Each use case benefits from the same foundational features: real-time decision-making, intent-driven control, AI-assisted orchestration, and sustainable operations.

A Model for the Future of Telecom Innovation

Catalyst 805 was more than a successful demonstration—it was a strategic template for how telecoms can become platforms for ecosystem-level innovation. It showed how event-driven integration, AI, and collaboration could break down silos and enable new business models in IoT and 5G.

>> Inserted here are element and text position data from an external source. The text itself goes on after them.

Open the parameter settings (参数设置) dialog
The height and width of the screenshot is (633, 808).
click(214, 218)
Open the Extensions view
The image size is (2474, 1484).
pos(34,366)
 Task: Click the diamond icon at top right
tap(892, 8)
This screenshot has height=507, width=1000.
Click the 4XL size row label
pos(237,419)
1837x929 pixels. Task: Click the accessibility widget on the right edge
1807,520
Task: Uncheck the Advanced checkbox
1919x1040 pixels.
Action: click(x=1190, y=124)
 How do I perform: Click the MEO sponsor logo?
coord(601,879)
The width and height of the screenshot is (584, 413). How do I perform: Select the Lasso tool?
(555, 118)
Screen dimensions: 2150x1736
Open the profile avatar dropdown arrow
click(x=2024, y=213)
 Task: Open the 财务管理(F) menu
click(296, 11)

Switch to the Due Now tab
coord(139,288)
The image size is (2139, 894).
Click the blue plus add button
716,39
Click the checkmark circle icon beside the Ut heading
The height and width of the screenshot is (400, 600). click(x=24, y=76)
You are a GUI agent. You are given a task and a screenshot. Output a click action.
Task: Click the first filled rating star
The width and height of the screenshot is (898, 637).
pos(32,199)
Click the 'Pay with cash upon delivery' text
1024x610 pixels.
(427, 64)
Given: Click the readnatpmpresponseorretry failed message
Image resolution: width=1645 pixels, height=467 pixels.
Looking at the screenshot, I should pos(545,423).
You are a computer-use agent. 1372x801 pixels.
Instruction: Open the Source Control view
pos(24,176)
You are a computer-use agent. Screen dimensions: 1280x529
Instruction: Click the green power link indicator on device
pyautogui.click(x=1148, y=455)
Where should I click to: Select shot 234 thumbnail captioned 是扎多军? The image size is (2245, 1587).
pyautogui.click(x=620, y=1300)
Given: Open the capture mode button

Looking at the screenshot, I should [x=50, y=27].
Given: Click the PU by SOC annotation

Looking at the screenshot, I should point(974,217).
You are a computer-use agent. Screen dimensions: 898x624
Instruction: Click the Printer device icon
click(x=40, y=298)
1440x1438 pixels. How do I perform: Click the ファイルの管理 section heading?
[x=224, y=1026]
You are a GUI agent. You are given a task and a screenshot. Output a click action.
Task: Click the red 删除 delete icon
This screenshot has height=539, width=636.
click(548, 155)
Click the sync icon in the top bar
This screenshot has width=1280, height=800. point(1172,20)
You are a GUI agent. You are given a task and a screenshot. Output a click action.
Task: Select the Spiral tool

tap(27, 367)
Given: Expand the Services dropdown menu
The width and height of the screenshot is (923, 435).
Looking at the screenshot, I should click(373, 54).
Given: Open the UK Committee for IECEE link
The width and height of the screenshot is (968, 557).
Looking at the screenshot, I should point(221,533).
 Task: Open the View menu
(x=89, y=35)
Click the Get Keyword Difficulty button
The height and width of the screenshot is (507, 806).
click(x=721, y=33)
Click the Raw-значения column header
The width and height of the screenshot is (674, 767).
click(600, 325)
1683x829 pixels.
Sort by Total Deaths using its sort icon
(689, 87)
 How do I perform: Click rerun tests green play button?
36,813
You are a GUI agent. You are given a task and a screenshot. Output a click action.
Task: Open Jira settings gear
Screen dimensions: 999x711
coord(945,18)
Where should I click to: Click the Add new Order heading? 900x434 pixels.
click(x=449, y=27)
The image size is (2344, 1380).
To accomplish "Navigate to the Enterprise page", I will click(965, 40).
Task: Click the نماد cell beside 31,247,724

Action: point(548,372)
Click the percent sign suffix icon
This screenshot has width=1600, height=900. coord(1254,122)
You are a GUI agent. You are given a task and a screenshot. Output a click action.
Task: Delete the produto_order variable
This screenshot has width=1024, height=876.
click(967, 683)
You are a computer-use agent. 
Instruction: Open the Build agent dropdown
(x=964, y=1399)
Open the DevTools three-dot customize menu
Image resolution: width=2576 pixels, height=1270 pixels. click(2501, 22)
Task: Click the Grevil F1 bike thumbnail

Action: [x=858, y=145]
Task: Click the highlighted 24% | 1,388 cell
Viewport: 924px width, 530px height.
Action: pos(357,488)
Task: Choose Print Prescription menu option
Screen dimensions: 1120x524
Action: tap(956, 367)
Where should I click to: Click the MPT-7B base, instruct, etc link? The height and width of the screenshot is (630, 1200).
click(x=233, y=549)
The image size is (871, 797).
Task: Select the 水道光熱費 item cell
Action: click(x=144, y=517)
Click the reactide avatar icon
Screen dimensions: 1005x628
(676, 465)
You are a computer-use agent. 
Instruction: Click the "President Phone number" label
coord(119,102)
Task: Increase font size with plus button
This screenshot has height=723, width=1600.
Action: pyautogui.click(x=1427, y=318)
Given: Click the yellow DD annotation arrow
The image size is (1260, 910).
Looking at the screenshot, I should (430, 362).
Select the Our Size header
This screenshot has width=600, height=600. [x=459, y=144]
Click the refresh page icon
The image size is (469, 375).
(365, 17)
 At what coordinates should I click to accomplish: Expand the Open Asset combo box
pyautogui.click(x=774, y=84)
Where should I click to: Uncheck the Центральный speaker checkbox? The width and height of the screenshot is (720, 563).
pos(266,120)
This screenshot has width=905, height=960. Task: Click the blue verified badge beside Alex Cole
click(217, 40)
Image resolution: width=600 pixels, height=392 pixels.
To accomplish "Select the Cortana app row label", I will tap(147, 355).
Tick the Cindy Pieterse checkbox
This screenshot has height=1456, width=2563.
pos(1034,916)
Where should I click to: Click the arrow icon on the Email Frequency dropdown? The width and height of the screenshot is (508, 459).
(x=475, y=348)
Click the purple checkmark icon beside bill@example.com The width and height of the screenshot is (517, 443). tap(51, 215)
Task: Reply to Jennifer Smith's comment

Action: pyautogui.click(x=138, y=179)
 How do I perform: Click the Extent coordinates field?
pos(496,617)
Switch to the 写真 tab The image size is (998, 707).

The solution offered a compelling answer and has the potential to have a transformational impact on the Industry.  The solution tackled the industry's growing need for advanced IoT management amid rising autonomous device demand.  It boosted sustainability and efficiency by enabling devices to autonomously optimize energy use, cutting costs and supporting global goals.  And, it enabled new business opportunities with a flexible, scalable IoT platform for monetization

It also exemplified what DTW25 – Ignite is all about: turning bold ideas into operational blueprints, building solutions that are not only visionary but also viable, and creating partnerships that push the industry forward.

As telcos evolve into digital service providers and platforms, Catalyst 805 offered a replicable path—composable, intelligent, and built for movement.

Thanks for joining us at DTW25 – Ignite to witness Catalyst 805 in action and discovering how the telecom industry is engineering a smarter, greener, and more responsive future.